Aim your chin at the ball.
When I was 15, my dad and I went to the 1973 Open Championship at Troon. I followed the winner, Tom Weiskopf, all week. What impressed me was the incredible sound he made at impact with the long irons, a crack nobody else made. To make precise contact like Weiskopf did, you cannot allow your head to drift around during the swing. He appeared to aim his chin at the ball at address and then kept it steady throughout the swing, letting it swivel slightly but never allowing it to dip. I've used that thought throughout my career.
Think direction over distance.
When I won the 1990 Masters, I don't recall missing a single green to the left or right. I missed only short or long -- a secret to playing Augusta National not all players are aware of. It all goes back to my days as a teenager at Welwyn Garden City Golf Club, in England. It had a short, narrow practice area, no more than a 7-iron shot in length to a small target green, and naturally I developed an iron game more oriented toward direction than distance. Controlling distance gets most of the emphasis these days, and I appreciate that, but the mark of a pure swing is whether you hit the ball dead on line. If you can learn to do that, your distance control will follow eventually.
Friction between the ball and clubface is what makes the ball spin, and compressing the ball is what makes it go forward. To make your short and middle iron shots sing, you need a blend of these two factors. It's a delicate balance, but one way to achieve it is to imagine the clubface being made of sandpaper, and keeping the ball squashed against that abrasive surface for as long as possible through impact. Scientifically it probably isn't possible, but still you should try. Two ways to do it, which I learned by watching Lee Trevino: Keep the clubhead moving down the target line for as long as possible, and make sure your hands are ahead of the clubhead through impact.
Mimic the best players.
After I came home from that 1973 Open, I'd play imaginary three-balls. In the "group" were Weiskopf, Johnny Miller and me. I'd copy Miller's fading ball flight and even the way he walked into the ball at address. I tried to copy the divots Weiskopf took with the long irons, which were exactly the length and width of my forefinger. Imitate the best iron players. What will emerge is a swing that is part yours, part theirs -- a winning combination.
Finesse the short irons.
I played with the great Billy Casper at a tournament in Kenya in the late 1970s. His play with the short irons was as good as any I've seen since. He didn't impart tremendous backspin; instead he'd make the ball land pin high and spin sideways. It was all about finesse. Never try to squeeze extra yards out of the 8-iron through sand wedge. Instead, take one club more and swing easily. You'll get almost as much spin and a lot more control.

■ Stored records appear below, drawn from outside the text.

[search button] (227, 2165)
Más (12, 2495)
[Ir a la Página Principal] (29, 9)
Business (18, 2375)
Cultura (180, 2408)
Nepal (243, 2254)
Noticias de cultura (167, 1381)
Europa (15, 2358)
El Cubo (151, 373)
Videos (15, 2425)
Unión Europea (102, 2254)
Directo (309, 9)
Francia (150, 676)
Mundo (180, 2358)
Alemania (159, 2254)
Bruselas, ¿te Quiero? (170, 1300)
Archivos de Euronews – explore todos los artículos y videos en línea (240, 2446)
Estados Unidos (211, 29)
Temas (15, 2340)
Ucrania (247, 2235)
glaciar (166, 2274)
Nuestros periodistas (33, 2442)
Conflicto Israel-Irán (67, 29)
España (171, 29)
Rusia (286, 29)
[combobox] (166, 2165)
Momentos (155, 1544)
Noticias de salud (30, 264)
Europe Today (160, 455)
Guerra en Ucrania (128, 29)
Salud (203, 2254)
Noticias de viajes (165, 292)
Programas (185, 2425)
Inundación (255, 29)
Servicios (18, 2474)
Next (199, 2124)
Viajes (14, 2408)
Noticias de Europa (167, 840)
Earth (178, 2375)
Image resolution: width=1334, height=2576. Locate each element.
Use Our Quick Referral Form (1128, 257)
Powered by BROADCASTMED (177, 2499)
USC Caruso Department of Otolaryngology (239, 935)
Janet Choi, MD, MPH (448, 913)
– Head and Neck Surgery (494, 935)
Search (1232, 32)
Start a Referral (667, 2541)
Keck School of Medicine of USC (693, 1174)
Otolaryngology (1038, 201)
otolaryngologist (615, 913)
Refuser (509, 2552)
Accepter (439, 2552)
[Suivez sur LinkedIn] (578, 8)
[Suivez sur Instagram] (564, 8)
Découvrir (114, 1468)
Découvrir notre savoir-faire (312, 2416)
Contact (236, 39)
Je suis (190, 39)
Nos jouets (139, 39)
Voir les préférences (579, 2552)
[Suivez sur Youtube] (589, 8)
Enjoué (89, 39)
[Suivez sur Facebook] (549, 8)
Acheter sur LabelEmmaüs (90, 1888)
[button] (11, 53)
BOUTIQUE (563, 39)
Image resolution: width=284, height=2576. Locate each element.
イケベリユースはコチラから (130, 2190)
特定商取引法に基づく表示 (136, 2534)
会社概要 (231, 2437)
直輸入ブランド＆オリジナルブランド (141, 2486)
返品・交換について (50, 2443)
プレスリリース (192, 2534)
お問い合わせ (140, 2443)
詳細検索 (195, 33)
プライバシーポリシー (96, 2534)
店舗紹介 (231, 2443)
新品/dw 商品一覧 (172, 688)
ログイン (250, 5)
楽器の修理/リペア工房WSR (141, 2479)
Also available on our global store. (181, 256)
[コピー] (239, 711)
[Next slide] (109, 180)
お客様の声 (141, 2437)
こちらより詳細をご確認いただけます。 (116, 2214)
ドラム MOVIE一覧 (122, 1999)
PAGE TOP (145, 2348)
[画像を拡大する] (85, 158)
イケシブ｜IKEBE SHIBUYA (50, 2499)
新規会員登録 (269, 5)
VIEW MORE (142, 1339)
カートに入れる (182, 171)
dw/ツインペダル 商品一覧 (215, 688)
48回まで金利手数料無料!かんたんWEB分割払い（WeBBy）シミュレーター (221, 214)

__Practice (carefully) on the course. __
Beating balls on the range has its limitations. It's hard to tell exactly how far the ball is flying, and it doesn't behave the same landing downrange as it does landing on a green. In my prime, I loved to go out at Wentworth and Lake Nona early in the morning before anyone got there and hit four balls into every green. I'd do this from the edge of the fairway or even from the light rough, so I didn't chew up the fairways, and I fixed my ball marks. I'd try for a slightly different ball flight with each shot. This "real" type of practice will sharpen your focus and benefit you in ways beating balls on the range cannot.
Try different follow-throughs.
The height of my ability to shape the ball was at the 1992 Open at Muirfield. I curved my shots both ways and altered my distances not by varying my backswing or downswing but by my follow-through. For example, a "chicken wing" finish, in which the left arm doesn't rotate but flies off your side, will force you to keep the face slightly open through impact, producing a fade. And it's fun.
Don't overdo ball position. If you want to hit the ball high or low by adjusting your ball position, don't move the ball back or forward by more than an inch. If you were to look down at address at silhouettes of three ball positions, the circles would overlap slightly. Move the ball any more than that, and you'll have to make a lot of complicated adjustments in your swing to compensate.
You can't excel with irons if you hit up on the ball, nor should you chop down into it at a steep angle. To discover the proper approach, hit shots with a 3-iron, the ball teed up a good two inches. If you chop down into the ball, you'll hit the top of the clubface; and if you hit up on it, your ball flight will be terrible. It will teach you a sweeping-type swing, the clubhead moving very slightly downward through impact.
Never swing with more than 80 percent effort.
My first teacher, Ian Connelly, gave me a lesson I've never forgotten. He had me hit six 7-iron shots as hard as I could. He then had me hit six 7-iron shots so easily they flew only 100 yards. He then asked me to increase the distance in 10-yard increments, six swings for each. Before I knew it, I was hitting the 7-iron the original maximum-swing distance, but with hardly any effort. It proved that good rhythm, not sheer power, is what makes the ball go long -- and straight.